Was verlangt ist. Gib die Zeilen von der Zeile mit "Increase Cookware Set quantity" bis einschließlich zum Ende der Einträge wortgetreu wieder. Lass dabei die Bilder weg.

Liste der Einträge.
+++

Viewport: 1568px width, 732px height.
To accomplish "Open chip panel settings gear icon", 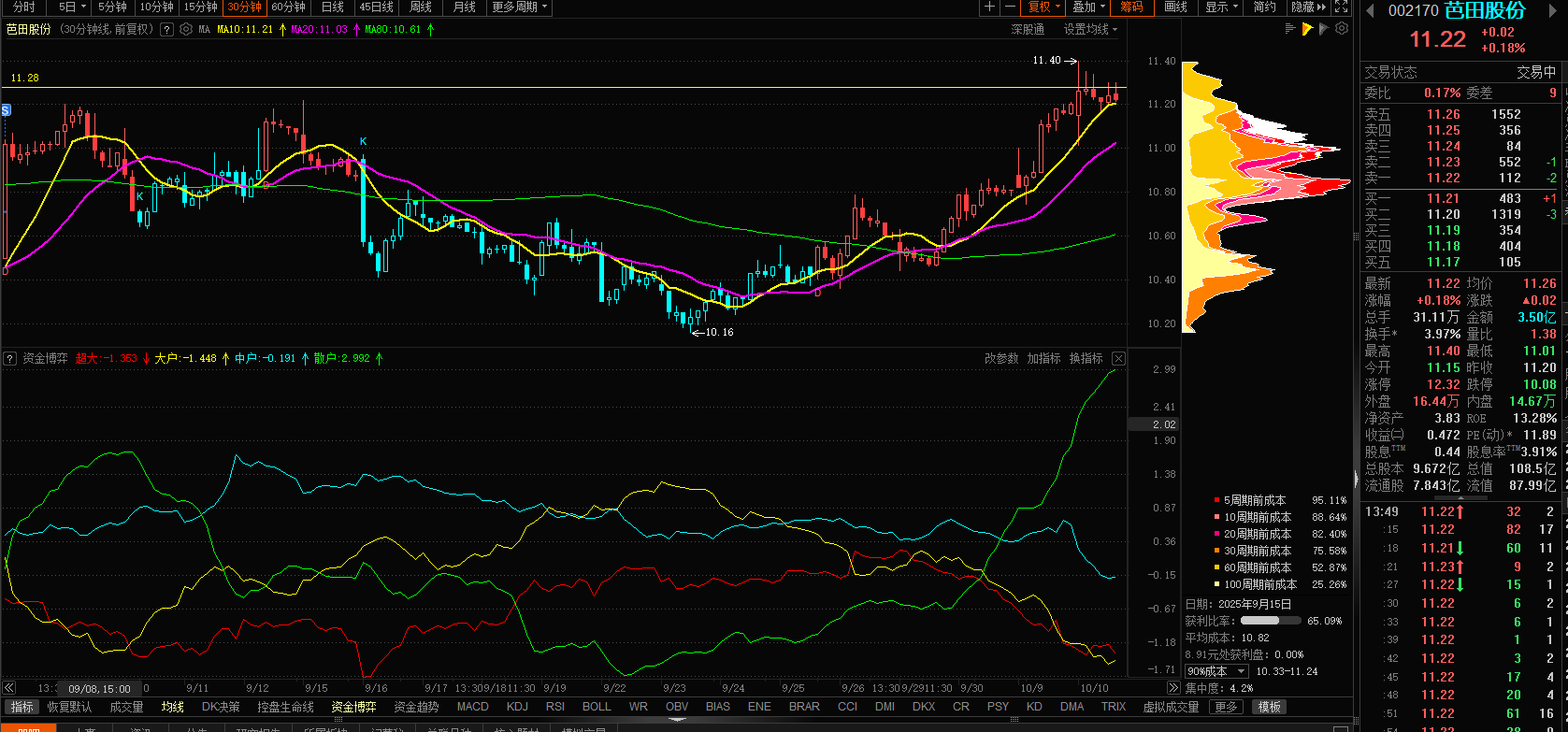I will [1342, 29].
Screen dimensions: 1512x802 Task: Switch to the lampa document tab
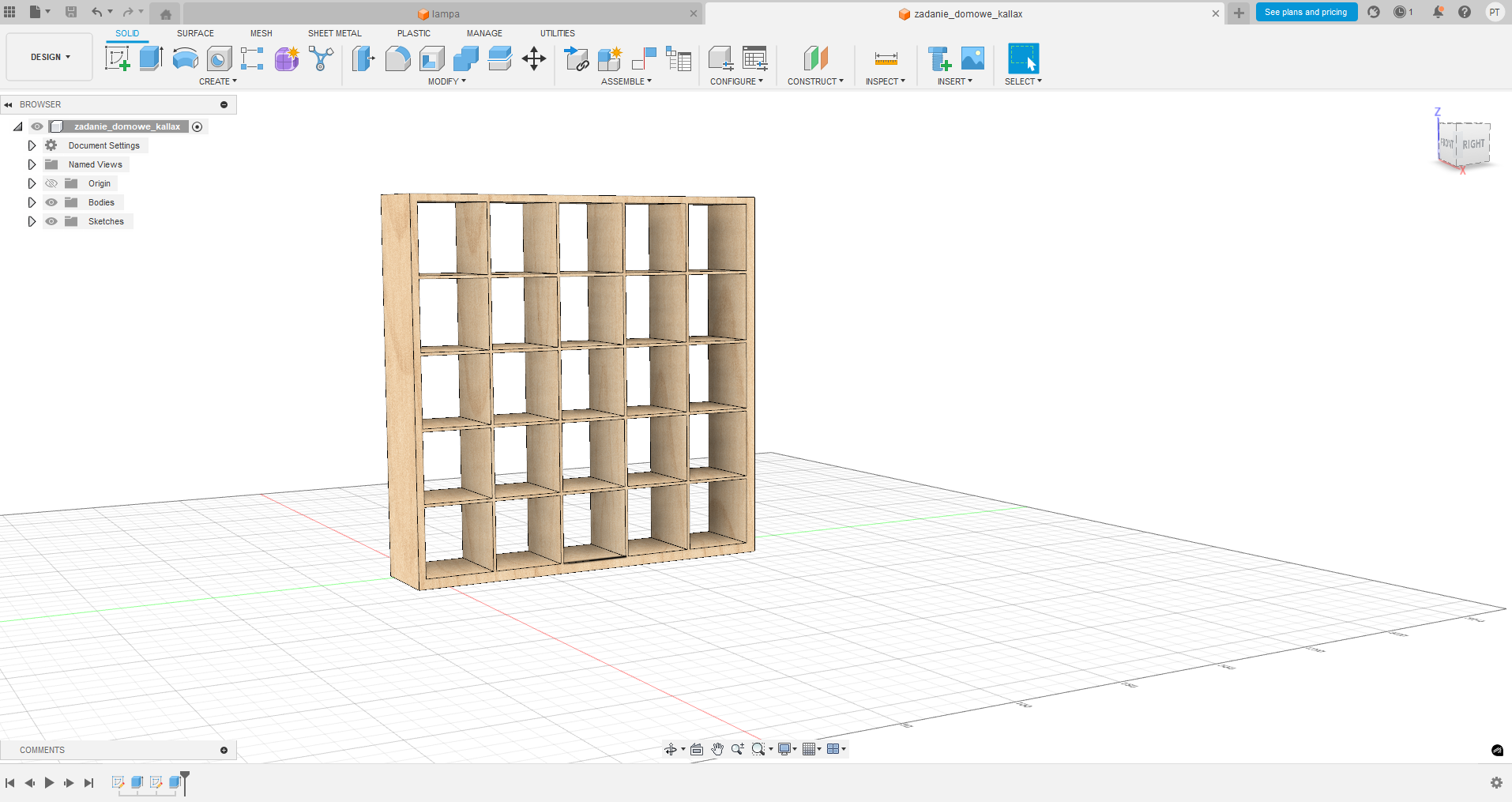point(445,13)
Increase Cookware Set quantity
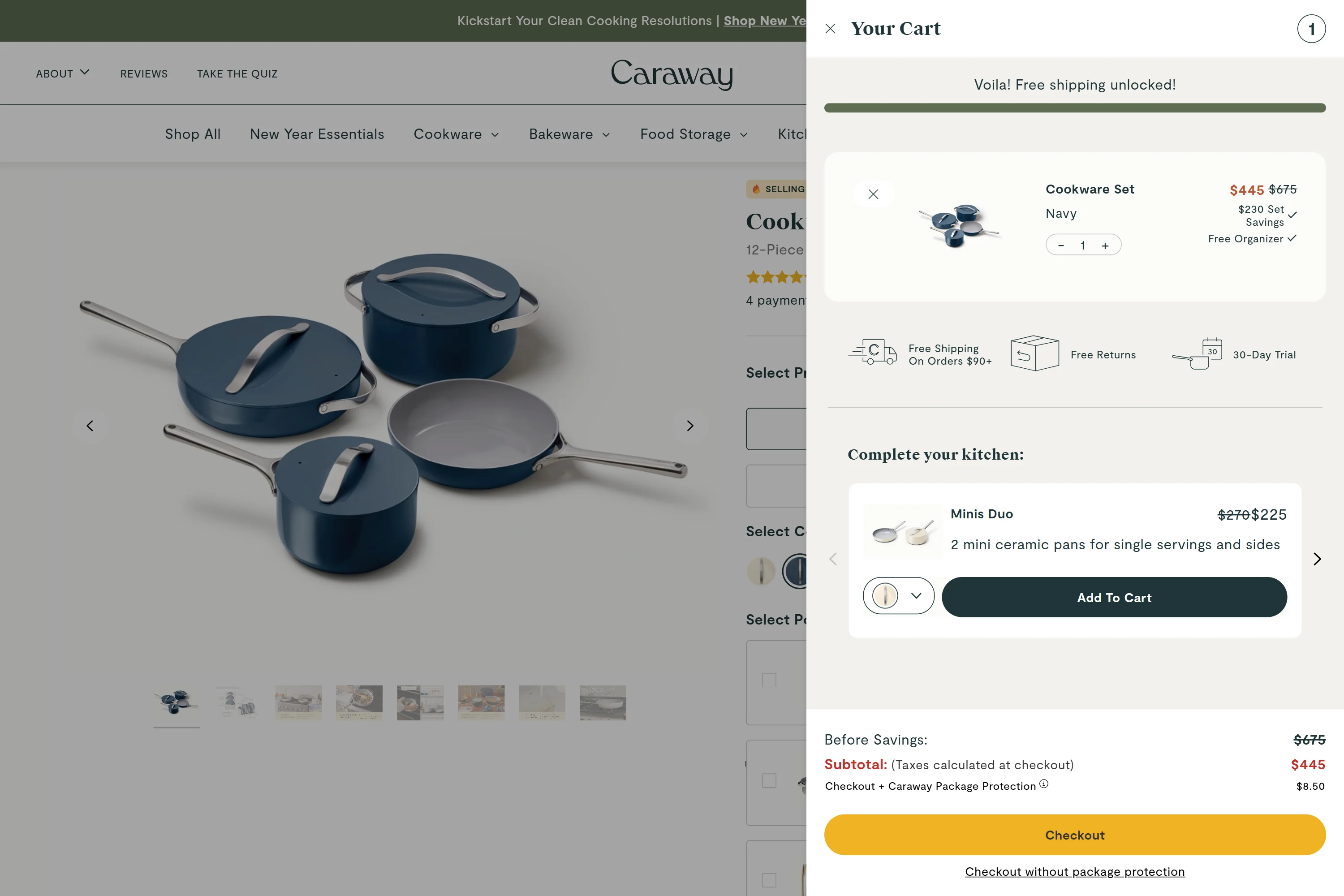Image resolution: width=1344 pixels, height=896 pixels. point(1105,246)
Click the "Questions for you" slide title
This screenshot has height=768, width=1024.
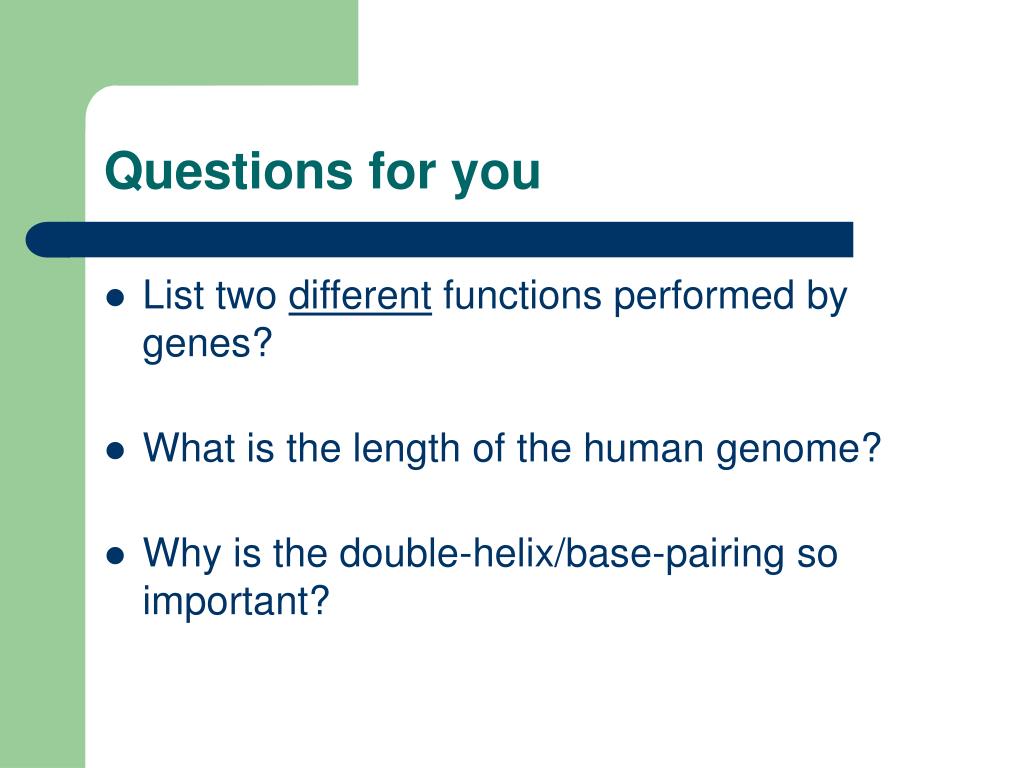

+++

Vollständige Antwort.
Increase Cookware Set quantity
Image resolution: width=1344 pixels, height=896 pixels. point(1105,246)
Click the "Questions for you" slide title
This screenshot has height=768, width=1024.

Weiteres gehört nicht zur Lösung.